# Rum Balls



## spryte (Oct 17, 2004)

Rum Balls

2 1/2 C crushed Nilla Wafers
1 C powdered sugar (plus some for dusting)
1 C ground nuts (walnuts or pecans)
2 Tbls powdered cocoa
1/4 C rum
3 Tbls corn syrup

Mix all ingredients.  Form into 1 inch balls.  Roll in powdered sugar.  Serve or refrigerate.

Variations:
Bourbon Balls - replace rum with bourbon
Brandy Balls - replace rum with brandy and replace 1 C nuts with 1 C shredded coconut
Orange/Chocolate Balls - replace rum with orange juice and add 2 Tbls grated orange peel


----------



## chefcyn (Oct 20, 2004)

*Chocolate Rum Balls*

Here's something interesting to do with all that fruitcake we get at Christmas time...

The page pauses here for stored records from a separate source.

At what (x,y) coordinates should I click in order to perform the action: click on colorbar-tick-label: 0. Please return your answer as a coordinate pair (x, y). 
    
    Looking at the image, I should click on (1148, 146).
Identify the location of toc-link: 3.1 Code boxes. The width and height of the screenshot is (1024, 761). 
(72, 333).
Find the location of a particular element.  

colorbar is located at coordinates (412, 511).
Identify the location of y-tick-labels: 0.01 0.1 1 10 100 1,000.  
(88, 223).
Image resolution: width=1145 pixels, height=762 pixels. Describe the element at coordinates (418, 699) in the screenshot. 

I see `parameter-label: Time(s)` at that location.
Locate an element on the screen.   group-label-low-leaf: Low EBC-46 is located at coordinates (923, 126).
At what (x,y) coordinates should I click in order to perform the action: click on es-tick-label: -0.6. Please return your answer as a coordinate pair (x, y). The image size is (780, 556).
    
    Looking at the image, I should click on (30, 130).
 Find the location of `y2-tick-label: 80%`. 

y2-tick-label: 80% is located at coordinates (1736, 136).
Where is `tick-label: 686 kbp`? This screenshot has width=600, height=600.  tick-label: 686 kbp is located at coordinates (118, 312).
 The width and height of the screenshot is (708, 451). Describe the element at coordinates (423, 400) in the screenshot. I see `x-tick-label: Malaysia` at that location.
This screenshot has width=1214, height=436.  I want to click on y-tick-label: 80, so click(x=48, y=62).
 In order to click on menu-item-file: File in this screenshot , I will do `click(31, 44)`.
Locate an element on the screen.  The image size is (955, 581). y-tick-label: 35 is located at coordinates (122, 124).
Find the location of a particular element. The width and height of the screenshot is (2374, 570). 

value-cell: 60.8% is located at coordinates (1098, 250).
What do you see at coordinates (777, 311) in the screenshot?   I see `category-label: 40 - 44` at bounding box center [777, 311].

Chocolate Walnut Rum Balls 

1 lb. fruitcake, sliced and cut into 2-inch pieces 
2 cups (8 ounces) walnut pieces 
3 cups confectioners' sugar, divided 
2 bars (1.5 ounces each)  dark chocolate, chopped(I used Godiva 
1 /4 cup rum 

Place fruitcake and nuts in bowl of food processor fitted with metal chopping blade. Cover and pulse until mixture is very finely chopped. Transfer to mixing bowl. 

Add 2 cups confectioners' sugar and chocolate. Mix well with fork. Add rum and mix until ingredients are uniformly moistened. Add a little more rum, if needed, to hold ingredients together. 

Line baking sheet with waxed paper. Shape fruitcake mixture into 1-inch balls by rolling between palms of hands. Repeat to make about 50 balls. Place remaining confectioners’ sugar in shallow bowl. Roll balls in sugar until thoroughly coated. Transfer to waxed paper-lined baking sheet and let stand at room temperature for 1 hour. Store rum balls in covered container for up to 3 days. Makes 50 rum balls.


----------



## spryte (Oct 20, 2004)

That sounds really interesting... I think I'm going to try it!!


----------